Authors: Abdulaziz Alsadhan, Naveed Khan

Abstract:

In recent years intrusions on computer network are the major security threat. Hence, it is important to impede such intrusions. The hindrance of such intrusions entirely relies on its detection, which is primary concern of any security tool like Intrusion Detection System (IDS). Therefore, it is imperative to accurately detect network attack. Numerous intrusion detection techniques are available but the main issue is their performance. The performance of IDS can be improved by increasing the accurate detection rate and reducing false positive. The existing intrusion detection techniques have the limitation of usage of raw data set for classification. The classifier may get jumble due to redundancy, which results incorrect classification. To minimize this problem, Principle Component Analysis (PCA), Linear Discriminant Analysis (LDA), and Local Binary Pattern (LBP) can be applied to transform raw features into principle features space and select the features based on their sensitivity. Eigen values can be used to determine the sensitivity.

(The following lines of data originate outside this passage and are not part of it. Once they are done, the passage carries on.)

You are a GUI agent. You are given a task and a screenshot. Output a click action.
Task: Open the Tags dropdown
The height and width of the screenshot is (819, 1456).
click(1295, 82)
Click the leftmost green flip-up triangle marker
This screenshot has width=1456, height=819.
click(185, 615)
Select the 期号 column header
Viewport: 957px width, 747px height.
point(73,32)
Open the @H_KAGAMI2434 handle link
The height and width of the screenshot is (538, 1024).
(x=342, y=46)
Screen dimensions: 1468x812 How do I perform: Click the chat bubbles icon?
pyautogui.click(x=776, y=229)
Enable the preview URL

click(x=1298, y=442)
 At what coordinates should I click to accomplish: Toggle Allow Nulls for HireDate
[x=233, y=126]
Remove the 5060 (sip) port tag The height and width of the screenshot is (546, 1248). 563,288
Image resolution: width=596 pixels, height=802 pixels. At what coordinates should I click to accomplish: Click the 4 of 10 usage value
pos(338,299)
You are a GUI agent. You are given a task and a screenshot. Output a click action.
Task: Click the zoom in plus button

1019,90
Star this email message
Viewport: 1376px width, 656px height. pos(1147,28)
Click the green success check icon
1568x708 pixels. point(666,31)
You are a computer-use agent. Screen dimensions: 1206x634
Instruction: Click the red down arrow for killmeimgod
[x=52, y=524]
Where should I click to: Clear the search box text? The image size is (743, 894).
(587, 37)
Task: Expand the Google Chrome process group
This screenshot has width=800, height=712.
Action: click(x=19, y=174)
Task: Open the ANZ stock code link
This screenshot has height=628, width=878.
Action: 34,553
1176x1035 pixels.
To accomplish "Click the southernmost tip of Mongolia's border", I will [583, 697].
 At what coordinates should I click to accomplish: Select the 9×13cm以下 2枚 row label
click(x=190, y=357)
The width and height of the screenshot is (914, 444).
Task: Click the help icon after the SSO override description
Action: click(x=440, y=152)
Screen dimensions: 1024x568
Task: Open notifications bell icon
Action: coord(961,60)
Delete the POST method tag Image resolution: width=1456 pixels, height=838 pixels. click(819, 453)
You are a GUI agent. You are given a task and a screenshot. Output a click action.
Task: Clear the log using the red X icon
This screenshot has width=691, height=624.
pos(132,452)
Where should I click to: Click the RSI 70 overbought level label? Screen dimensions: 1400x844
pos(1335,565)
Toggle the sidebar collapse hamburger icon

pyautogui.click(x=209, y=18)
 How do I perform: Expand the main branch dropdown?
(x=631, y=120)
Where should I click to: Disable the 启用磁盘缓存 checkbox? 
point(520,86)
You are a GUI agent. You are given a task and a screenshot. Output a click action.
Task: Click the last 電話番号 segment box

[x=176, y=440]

To further classify, the selected features greedy search, back elimination, and Particle Swarm Optimization (PSO) can be used to obtain a subset of features with optimal sensitivity and highest discriminatory power. These optimal feature subset used to perform classification. For classification purpose, Support Vector Machine (SVM) and Multilayer Perceptron (MLP) used due to its proven ability in classification. The Knowledge Discovery and Data mining (KDD’99) cup dataset was considered as a benchmark for evaluating security detection mechanisms. The proposed approach can provide an optimal intrusion detection mechanism that outperforms the existing approaches and has the capability to minimize the number of features and maximize the detection rates.

Keywords: Particle Swarm Optimization (PSO), Principle Component Analysis (PCA), Linear Discriminant Analysis (LDA), Local Binary Pattern (LBP), Support Vector Machine (SVM), Multilayer Perceptron (MLP)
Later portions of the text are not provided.